Published April 16, 2013. Comments



I'm not sure how many versions there are of Adobo in the Philippines but I'm postive there are as many as there are mothers. This version has no soy sauce, or "toyo", in Tagalog. Annatto seeds, or achuete seeds, are used to give color. Salt is used to give the salty taste, but I've reduced the amount of salt in my recipe. The original recipe had so much salt that I had to eat  two spoonfuls of rice so I could eat one piece! I love this version...the recipe is easy to double for a crowd and it's great for sharing on a hot summer day with some cold ones. Beers, that is. 

Adobong Bisaya


  • 2 TBS vegetable oil
  • 1 TS annatto seeds (achuete)
  • 2 to 3 pounds pork belly with rind attached
  • 2 pounds chicken wing sections
  • 1 cup distilled white vinegar
  • 2 teaspoons fine sea saltsalt
  • 1 whole head garlic finely chopped
  • 1 TBS whole peppercorn
  • 6-8 bay leaves
  • 1 ½ cup water


In a large dutch oven or pot, heat 2 tablespoons oil over medium-high heat. Add the annatto seeds and fry for about 5-10 minutes until the oil has turned an orange-red color. Remove the seeds and discard them.

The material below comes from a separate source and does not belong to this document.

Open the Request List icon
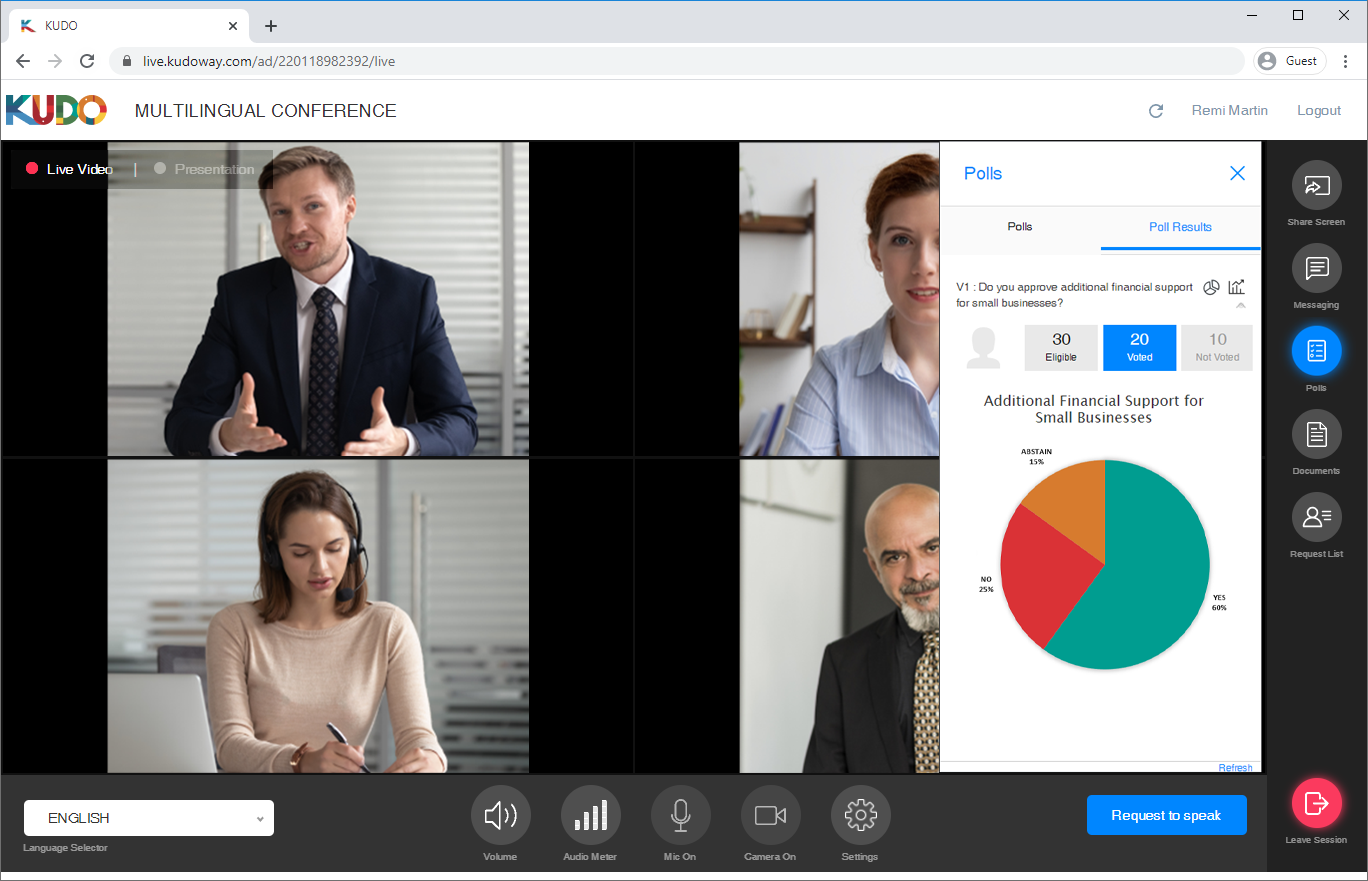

Add the rest of the ingredients and bring to a boil. Reduce heat to low and cover. Let it cook for about 30 minutes, stirring occasionally, to keep the meat from sticking to the bottom of the pot. Much of the water will have evaporated and you will have some fat left. Turn your heat back up to high and fry the pieces of meat until crispy on the edges. Serve immediately with steamed rice.